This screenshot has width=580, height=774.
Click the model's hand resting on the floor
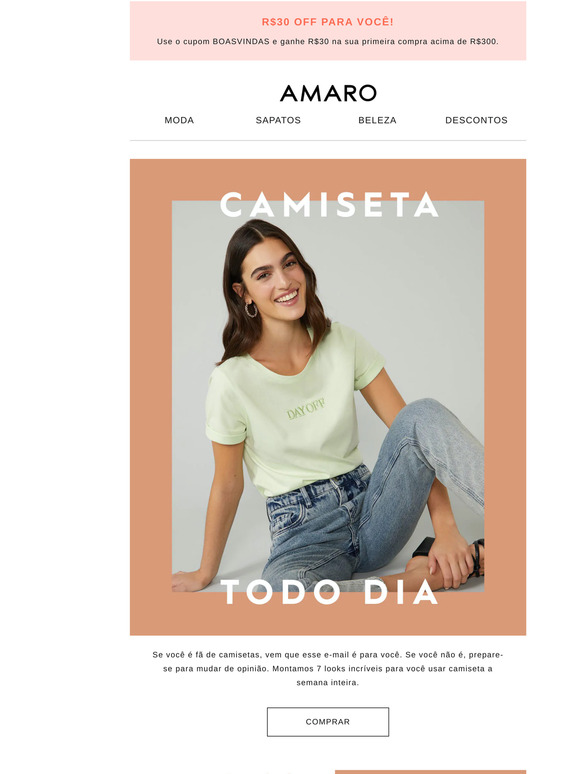(x=190, y=581)
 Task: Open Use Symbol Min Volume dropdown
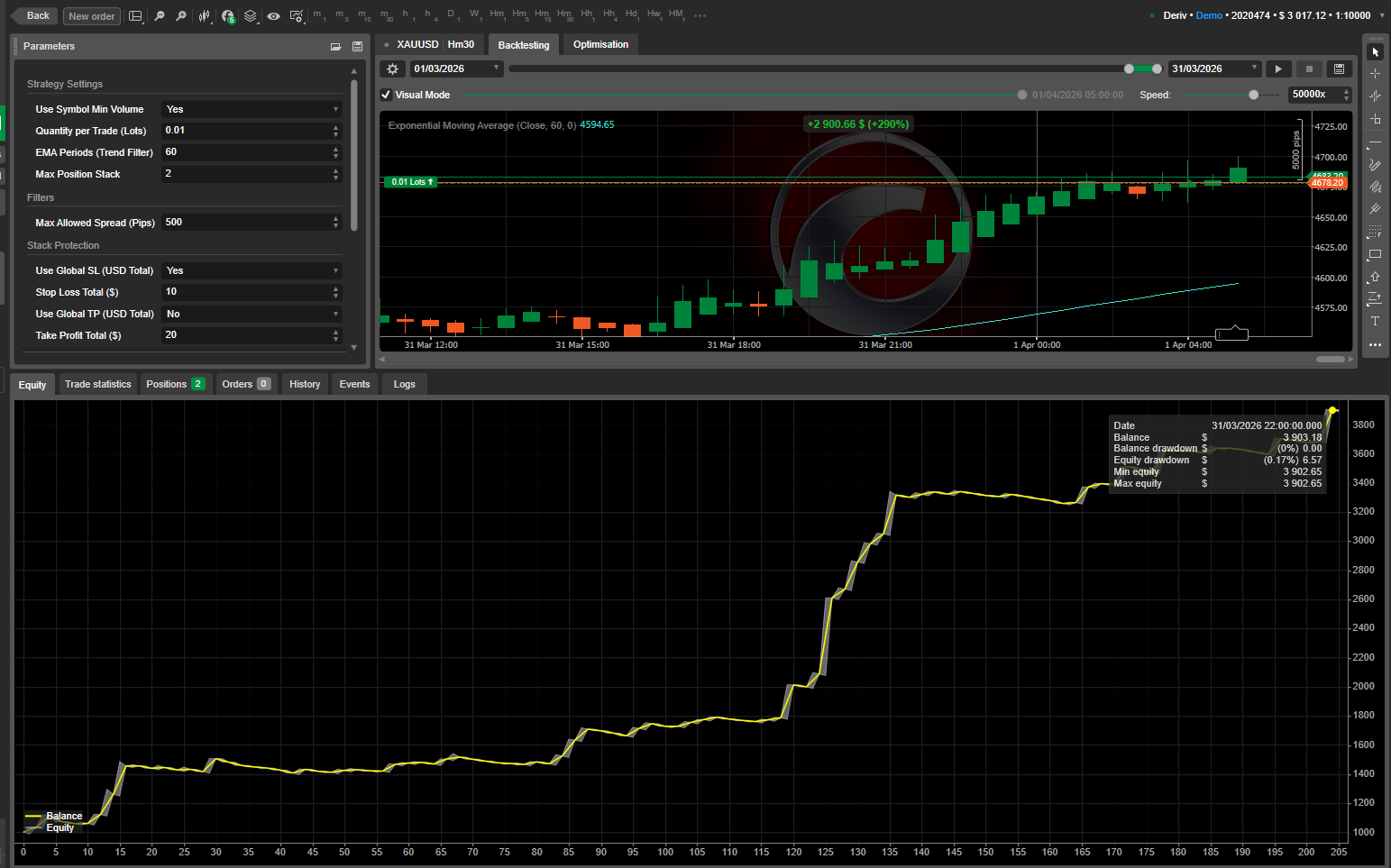[x=252, y=109]
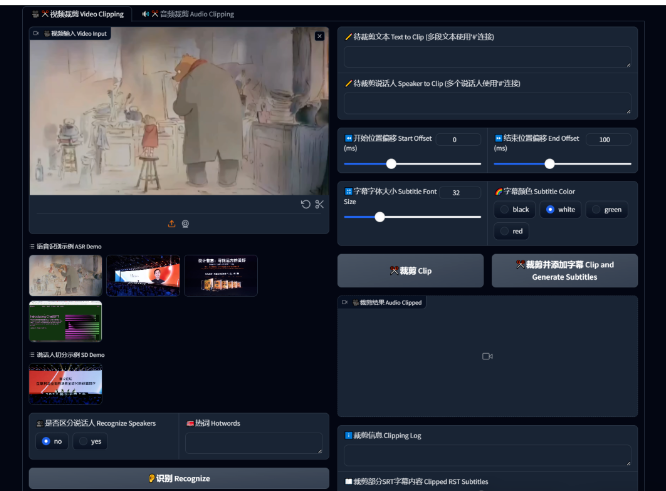The width and height of the screenshot is (666, 491).
Task: Choose red as subtitle color
Action: [511, 231]

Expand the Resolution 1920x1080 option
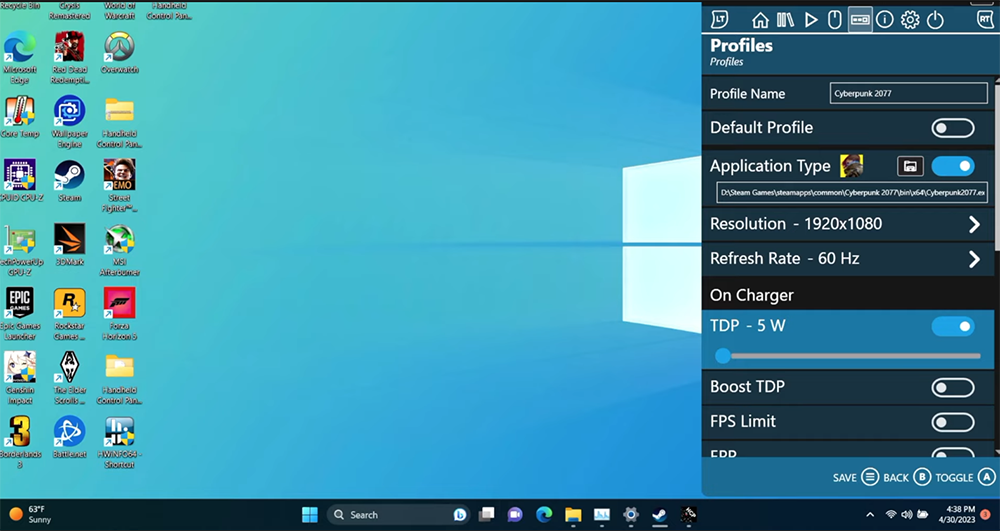[974, 225]
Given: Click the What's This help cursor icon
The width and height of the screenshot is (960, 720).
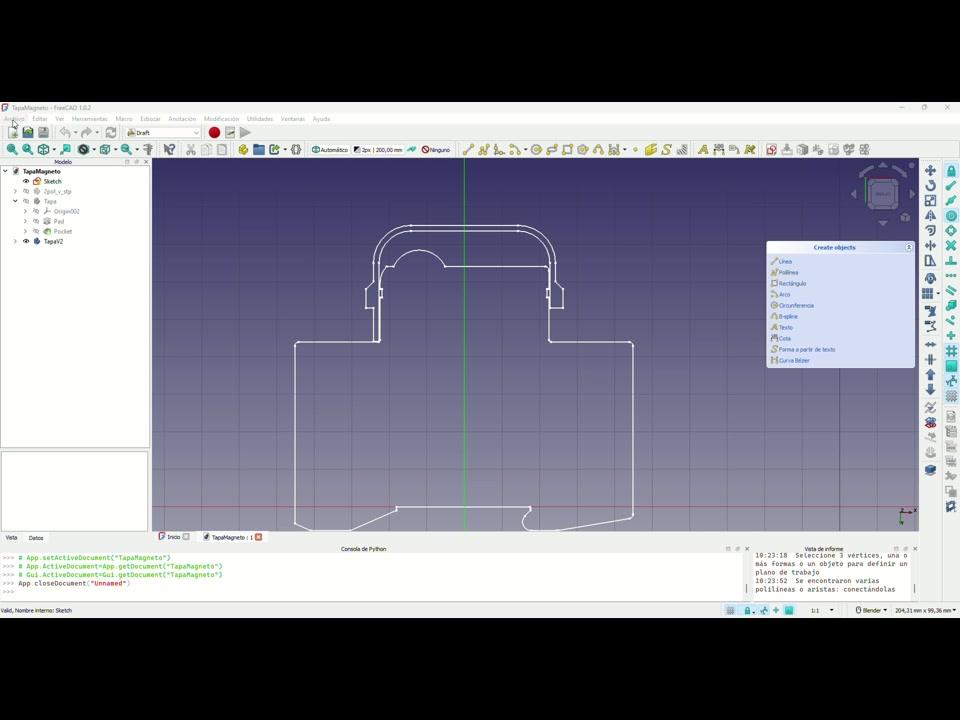Looking at the screenshot, I should pyautogui.click(x=169, y=150).

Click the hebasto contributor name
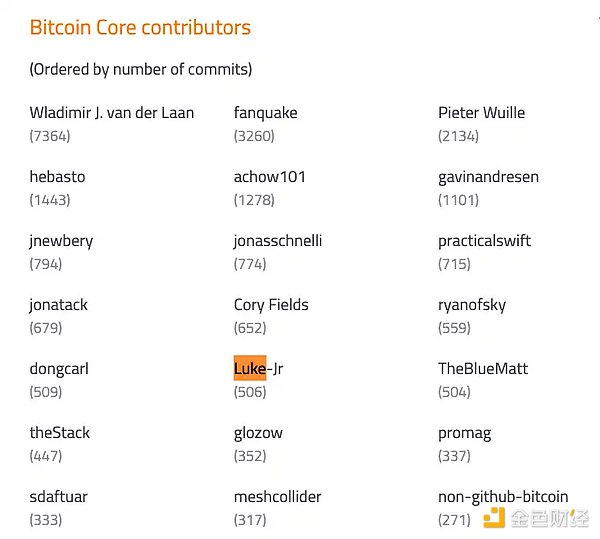click(x=58, y=177)
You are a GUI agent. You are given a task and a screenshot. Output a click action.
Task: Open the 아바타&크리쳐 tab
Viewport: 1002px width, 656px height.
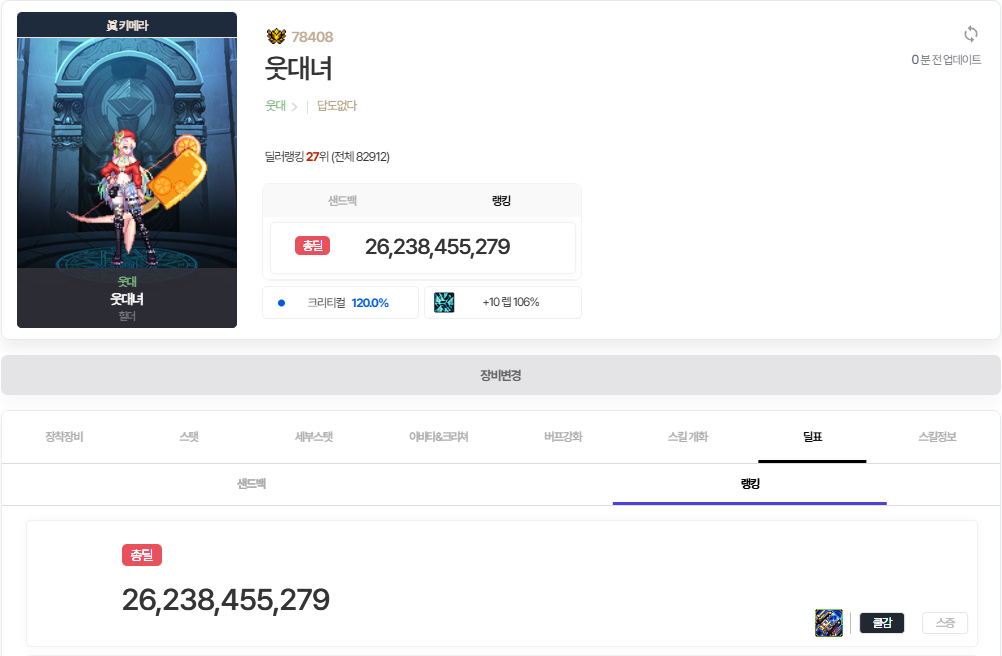click(x=438, y=437)
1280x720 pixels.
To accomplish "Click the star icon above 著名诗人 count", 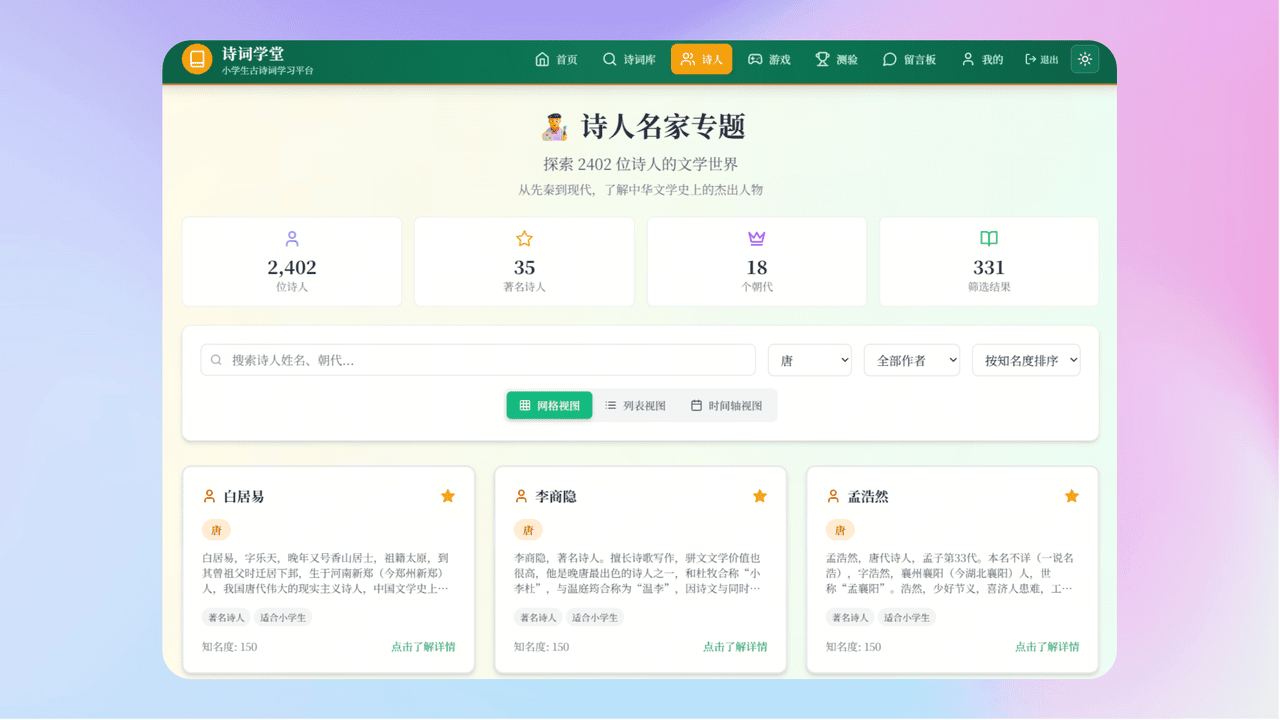I will coord(524,239).
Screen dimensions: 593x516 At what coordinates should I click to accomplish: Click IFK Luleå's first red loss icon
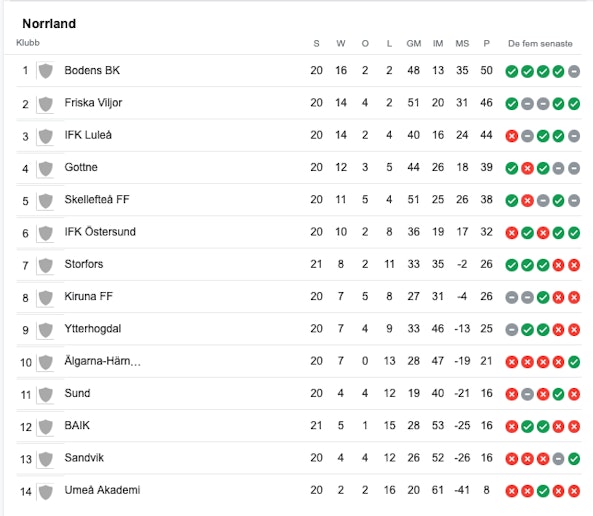coord(512,136)
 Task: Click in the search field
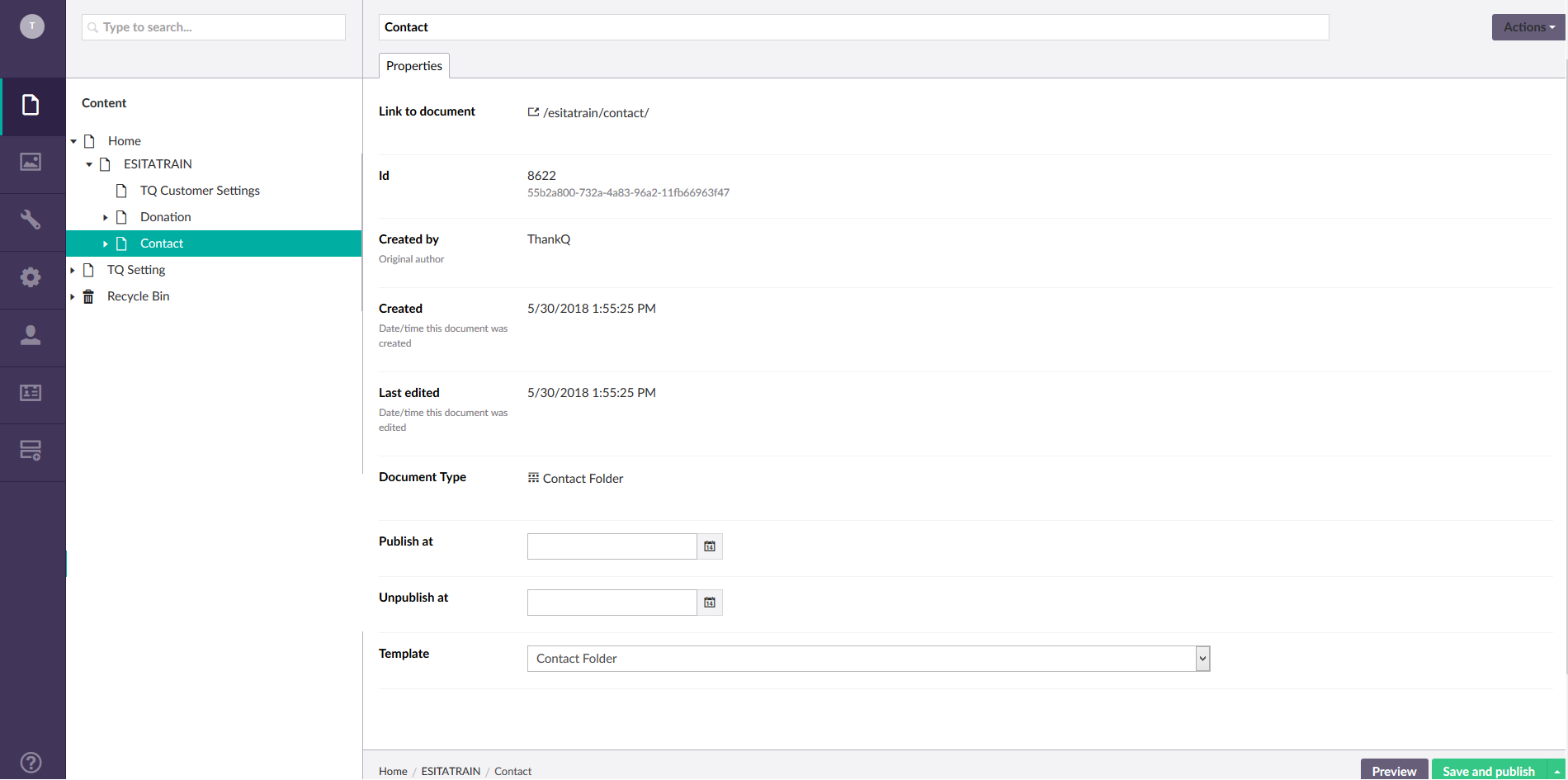tap(215, 27)
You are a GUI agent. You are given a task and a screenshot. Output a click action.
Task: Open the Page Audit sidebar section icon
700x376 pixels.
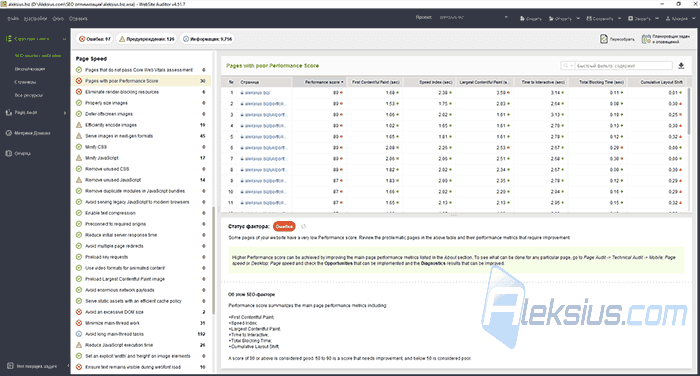coord(8,113)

### WHAT TO WORK ON
Output the records from the first line up to and including the line with "Action: [511, 231]" as a Markdown table with the columns No. and Entry, one row per line, skipping blank lines and leaving out the pictures.

### WRITTEN ANSWER
| No. | Entry |
|---|---|
| 1 | This screenshot has width=580, height=774. |
| 2 | Click the model's hand resting on the floor |
| 3 | (x=190, y=581) |
| 4 |  Task: Open Use Symbol Min Volume dropdown |
| 5 | [x=252, y=109] |
| 6 | The width and height of the screenshot is (666, 491). |
| 7 | Task: Choose red as subtitle color |
| 8 | Action: [511, 231] |